Here’s something that didn’t make it into the newsletter, but should have. Last fall, for her history unit study, Serena studied ancient Greece. Being someone partial to cooking, she chose as her end-of-unit project a Greek feast, along with a written report on food and feasting in Ancient Greece. The food was very interesting: Pork cooked with celery, in egg and lemon sauce; fish with feta cheese, summer salad, baked apples and leeks, farmer’s bread, and baklava made from an ancient recipe that included a sweetener made from grape syrup and wood ashes!

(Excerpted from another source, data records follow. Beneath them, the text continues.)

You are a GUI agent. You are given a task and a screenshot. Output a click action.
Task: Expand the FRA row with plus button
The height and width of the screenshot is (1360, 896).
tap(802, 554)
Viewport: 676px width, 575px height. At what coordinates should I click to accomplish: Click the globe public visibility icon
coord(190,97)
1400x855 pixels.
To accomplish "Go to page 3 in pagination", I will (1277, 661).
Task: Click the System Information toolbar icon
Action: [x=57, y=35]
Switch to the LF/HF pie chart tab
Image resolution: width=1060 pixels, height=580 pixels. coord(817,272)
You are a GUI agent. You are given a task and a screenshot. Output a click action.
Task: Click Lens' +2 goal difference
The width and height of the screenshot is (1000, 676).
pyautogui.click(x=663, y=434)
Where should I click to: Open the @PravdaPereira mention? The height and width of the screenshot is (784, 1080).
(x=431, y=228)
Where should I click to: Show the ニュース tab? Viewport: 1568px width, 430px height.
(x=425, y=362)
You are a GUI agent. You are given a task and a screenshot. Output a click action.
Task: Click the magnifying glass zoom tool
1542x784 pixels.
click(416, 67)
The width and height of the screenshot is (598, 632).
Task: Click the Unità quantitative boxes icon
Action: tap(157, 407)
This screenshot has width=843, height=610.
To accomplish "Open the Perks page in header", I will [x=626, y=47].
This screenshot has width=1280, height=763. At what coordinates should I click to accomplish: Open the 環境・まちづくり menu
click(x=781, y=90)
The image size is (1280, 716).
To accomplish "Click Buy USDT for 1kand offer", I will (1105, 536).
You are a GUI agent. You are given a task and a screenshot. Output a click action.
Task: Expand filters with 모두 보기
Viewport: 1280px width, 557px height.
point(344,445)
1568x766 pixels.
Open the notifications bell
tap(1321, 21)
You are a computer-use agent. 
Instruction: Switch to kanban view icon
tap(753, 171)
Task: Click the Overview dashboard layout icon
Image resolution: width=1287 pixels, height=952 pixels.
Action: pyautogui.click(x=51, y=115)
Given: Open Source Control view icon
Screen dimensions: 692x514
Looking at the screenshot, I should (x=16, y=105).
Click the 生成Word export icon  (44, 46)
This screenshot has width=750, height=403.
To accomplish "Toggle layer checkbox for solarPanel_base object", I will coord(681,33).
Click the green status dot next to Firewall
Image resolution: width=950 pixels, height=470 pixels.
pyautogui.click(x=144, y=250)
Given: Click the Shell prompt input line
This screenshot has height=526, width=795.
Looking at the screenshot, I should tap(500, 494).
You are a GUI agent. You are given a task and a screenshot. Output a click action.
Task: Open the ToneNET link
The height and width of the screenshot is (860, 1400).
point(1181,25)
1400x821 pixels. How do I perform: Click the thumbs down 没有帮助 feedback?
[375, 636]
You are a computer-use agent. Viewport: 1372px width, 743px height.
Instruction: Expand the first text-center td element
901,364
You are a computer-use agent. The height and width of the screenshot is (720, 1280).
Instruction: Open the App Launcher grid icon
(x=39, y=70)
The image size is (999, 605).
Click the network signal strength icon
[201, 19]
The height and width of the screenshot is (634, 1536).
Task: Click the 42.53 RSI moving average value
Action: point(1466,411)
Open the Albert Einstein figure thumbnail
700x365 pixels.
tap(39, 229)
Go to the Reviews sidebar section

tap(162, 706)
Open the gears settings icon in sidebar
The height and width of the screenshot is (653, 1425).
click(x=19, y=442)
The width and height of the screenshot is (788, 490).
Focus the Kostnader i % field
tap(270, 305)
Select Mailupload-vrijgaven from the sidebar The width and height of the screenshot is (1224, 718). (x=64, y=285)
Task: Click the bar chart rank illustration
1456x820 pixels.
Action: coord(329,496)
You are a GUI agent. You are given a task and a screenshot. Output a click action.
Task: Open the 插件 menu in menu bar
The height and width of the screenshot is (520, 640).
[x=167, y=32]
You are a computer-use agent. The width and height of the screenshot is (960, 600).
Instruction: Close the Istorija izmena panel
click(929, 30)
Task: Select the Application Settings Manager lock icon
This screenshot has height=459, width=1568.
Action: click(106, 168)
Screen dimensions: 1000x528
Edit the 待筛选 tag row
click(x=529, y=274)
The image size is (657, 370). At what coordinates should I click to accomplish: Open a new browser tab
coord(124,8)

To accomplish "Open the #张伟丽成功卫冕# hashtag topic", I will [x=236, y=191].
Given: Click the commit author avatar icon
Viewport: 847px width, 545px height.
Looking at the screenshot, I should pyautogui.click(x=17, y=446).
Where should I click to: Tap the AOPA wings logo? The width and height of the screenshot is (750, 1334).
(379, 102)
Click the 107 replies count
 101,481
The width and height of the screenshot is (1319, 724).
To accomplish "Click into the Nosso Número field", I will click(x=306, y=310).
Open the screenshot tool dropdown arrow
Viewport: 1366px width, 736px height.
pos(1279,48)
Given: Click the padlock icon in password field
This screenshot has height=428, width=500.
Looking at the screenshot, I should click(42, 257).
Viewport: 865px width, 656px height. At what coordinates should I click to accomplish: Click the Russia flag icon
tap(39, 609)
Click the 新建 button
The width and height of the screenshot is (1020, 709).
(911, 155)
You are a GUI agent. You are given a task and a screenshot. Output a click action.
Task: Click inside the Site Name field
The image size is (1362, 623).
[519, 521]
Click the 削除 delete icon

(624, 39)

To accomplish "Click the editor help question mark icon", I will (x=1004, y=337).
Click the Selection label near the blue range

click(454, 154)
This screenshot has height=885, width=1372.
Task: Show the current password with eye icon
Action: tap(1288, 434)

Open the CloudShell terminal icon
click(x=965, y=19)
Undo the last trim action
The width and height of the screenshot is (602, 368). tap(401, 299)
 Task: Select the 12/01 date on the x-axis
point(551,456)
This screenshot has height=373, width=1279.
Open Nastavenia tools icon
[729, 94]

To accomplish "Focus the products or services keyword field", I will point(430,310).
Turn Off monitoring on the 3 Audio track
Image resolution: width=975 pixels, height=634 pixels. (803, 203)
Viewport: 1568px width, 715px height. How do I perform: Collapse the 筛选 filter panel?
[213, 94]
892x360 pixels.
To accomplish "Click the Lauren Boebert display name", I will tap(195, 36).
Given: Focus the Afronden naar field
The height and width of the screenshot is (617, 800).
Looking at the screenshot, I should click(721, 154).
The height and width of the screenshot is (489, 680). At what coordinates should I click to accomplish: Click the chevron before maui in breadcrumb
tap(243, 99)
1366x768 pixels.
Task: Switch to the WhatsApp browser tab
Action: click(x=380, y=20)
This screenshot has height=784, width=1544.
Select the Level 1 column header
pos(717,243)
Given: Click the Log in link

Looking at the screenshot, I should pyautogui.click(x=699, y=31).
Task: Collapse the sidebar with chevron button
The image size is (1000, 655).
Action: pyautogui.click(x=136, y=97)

But we haven’t yet gotten to the subject line of this post (look at it again). I have always seemed to be able to find, whatever subject we were studying, something lying around in this “museum” to enhance our study, act as a prop, or decorate for a dramatization. When we studied birds, it was Bommy’s copy of an Audubon book of color plates. For the Medieval feast, it was an awesome set of brass candelabras for our table. When we studied the times of Mohammed and the Muslim conquest, there was an English translation of Omar Khayyam’s Rubaiyat, which we were to read selections from to illustrate Arabic poetry. For early American history, we found arrowheads, Indian stone implements, and a musket. This list could go on and on! However, I was speaking about a certain Greek feast. Where else could you find ionic columns on the front porch, Grecian-style bronzes in the attic to decorate your table, and small ceramic bowls shaped like the Greek krater that we used for drinking bowls?